The language in context is Bengali. And that it exists as Bengali (India) and Bengali (Bangladesh) ie. bn-IN and bn-BD

Often I do not have enough time/patience/motivation to explain in detail. This is one such attempt to write up the background and attempt to explain things a bit.

The somewhat obvious response is that we did not split the language and it is not on us to unify it. If the audience is reasonably well versed in language technologies, at this point in time one brings up the definition and scope of localization (l10n) and internationalization (i18n). Or, perhaps munge everything together into the current fashion of globalization (g11n). Either way, http://www.w3.org/International/questions/qa-i18n.en is where it all ends up.

However, if the audience is not very technically proficient and the question tends to veer towards the rhetorical, the correct place from where to begin this conversation is http://en.wikipedia.org/wiki/Ankur_Group (that page needs some edits; that is a different story)

"In a world" where language computing and language enablement on Linux was motivating large groups of participants in contributing to Free and Open Source Software, the Ankur Bangla Project started as a deeply collaborative efforts of individuals who traced their roots to either side of the geographical border and sometimes were located at places far away from those they called home.

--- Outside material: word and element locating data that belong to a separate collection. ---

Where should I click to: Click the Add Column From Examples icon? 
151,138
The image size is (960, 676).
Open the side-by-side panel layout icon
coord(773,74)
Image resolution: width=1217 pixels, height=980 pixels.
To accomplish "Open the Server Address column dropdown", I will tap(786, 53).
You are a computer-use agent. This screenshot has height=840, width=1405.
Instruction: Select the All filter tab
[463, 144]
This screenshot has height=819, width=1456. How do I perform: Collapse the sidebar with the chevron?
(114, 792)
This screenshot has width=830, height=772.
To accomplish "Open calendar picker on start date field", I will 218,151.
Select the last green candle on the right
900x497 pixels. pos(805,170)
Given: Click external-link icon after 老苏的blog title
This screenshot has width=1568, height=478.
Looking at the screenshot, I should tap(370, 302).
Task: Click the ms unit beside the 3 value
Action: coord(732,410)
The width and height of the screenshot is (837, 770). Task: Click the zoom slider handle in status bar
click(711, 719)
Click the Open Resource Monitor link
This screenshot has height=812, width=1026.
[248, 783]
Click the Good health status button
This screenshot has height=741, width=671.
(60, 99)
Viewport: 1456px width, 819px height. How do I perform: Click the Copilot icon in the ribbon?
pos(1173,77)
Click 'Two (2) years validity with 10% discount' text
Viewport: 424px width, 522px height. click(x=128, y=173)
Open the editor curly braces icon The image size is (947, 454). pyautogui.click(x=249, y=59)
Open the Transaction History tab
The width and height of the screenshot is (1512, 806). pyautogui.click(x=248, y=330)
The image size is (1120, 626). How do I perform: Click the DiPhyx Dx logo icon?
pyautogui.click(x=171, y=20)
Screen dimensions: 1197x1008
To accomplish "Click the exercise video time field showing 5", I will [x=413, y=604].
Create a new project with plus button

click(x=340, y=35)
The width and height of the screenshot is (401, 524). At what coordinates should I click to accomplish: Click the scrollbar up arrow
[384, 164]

Over a period of time the leaders of the group arrived at the conclusion that the focus areas were diverging and there was an opportunity to enable every idea towards success. A substantial volume of conversations and discussions eventually with two distinct groups - one which was comprised of contributors who had roots at Bangladesh and another who were from West Bengal and other places. Personally, the entire decision to split out into specific focus areas and do the best of what one could do is one I took many notes from. The leaders were emotionally invested, deeply technical, tremendously passionate about the end objective and yet, completely pragmatic when arriving at this step. I have, since then, yet to see an equivalent display of disciplined reason and emotion applied to an issue that is by its very nature tremendously volatile.

Those who were not yet part of the efforts or, were peripherally involved are perhaps unaware of the context. But there it is. As much as the issues of "each group would need to re-invest to build community", "additive power will be lost" were discussed, it was also reasoned that if there is a sustained effort towards enabling language computing (especially for Bengali) on the digital medium, there needs to be a diverse and deep range of approaches which need to be adopted.

In short, no one split the language. The locale definition was created. Take a look at http://www.unicode.org/cldr/charts/latest/summary/bn.html to have a good understanding of what it means (and along side, also look at http://www.unicode.org/cldr/charts/latest/summary/zh.html or, http://www.unicode.org/cldr/charts/latest/summary/en.html because these are non-obvious examples that are not often thought about) An additional/new locale does in no way result in reduced contributions to upstream projects. A trendline of reduced contributions across large scale upstream projects happen if we [1] do not sustain outreach in a structured manner [2] do not handle new contributors in a welcoming way [3] cannot emphasize on the value of contributions [4] have not defined an annual goal/objective

There was a point in time when a new contributor worked on translations for Gnome Terminal and during a release cycle, downloaded the binary, clicked on the Credits and was pleased to bits (https://git.gnome.org/browse/gnome-terminal/commit/?id=14aa74c1a998abea17e93dea082dcf9860674628) . If we are no longer able to bring that sense of joy and happiness to our contributors - then no amount of "language unsplitting" would help us get to where we want to be.